╭─ Supplied records

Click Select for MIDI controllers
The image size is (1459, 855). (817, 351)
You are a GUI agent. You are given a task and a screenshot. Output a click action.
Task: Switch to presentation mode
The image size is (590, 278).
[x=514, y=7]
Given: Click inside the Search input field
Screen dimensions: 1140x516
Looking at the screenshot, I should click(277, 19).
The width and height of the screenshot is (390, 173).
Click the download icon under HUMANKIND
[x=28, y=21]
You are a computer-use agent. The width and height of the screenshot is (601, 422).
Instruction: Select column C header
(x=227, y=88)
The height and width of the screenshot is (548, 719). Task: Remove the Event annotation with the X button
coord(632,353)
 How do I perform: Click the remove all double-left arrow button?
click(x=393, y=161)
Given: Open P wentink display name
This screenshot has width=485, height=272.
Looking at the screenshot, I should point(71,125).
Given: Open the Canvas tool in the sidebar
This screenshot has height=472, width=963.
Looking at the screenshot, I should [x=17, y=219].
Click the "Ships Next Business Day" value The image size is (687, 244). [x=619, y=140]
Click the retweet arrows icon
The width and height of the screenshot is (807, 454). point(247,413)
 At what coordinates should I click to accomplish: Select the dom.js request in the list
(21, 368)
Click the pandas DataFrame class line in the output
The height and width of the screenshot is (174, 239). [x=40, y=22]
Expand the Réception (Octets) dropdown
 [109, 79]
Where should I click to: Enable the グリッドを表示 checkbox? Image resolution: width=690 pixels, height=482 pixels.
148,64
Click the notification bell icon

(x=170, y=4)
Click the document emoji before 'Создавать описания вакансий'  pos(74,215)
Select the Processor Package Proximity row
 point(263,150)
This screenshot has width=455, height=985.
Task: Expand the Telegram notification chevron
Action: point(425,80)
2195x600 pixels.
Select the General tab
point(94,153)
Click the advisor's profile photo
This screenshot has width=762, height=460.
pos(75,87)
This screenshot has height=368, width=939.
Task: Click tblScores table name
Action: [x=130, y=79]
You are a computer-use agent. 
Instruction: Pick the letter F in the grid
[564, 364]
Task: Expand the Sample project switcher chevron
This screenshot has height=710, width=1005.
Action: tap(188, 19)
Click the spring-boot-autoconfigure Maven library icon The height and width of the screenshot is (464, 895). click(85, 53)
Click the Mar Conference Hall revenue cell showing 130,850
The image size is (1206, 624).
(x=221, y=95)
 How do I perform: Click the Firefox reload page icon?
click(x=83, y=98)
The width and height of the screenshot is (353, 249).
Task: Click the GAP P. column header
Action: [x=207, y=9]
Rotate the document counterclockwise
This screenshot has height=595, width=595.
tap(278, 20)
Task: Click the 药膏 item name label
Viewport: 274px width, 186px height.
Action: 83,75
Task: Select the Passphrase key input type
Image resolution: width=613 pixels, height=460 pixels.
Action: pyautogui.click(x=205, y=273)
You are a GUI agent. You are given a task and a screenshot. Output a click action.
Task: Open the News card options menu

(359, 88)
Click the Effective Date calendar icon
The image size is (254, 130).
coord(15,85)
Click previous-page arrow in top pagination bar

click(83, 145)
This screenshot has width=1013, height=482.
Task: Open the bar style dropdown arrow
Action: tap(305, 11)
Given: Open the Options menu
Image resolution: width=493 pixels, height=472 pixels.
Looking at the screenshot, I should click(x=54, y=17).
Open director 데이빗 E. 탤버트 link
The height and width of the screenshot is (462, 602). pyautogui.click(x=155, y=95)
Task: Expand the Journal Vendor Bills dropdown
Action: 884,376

╰─

◆ **Task objective**: Exact copies of the lines from the start of the data up to the line holding "Given: Click inside the Search input field", both included, are all that is needed.

◆ **Your response**:
Click Select for MIDI controllers
The image size is (1459, 855). (817, 351)
You are a GUI agent. You are given a task and a screenshot. Output a click action.
Task: Switch to presentation mode
The image size is (590, 278).
[x=514, y=7]
Given: Click inside the Search input field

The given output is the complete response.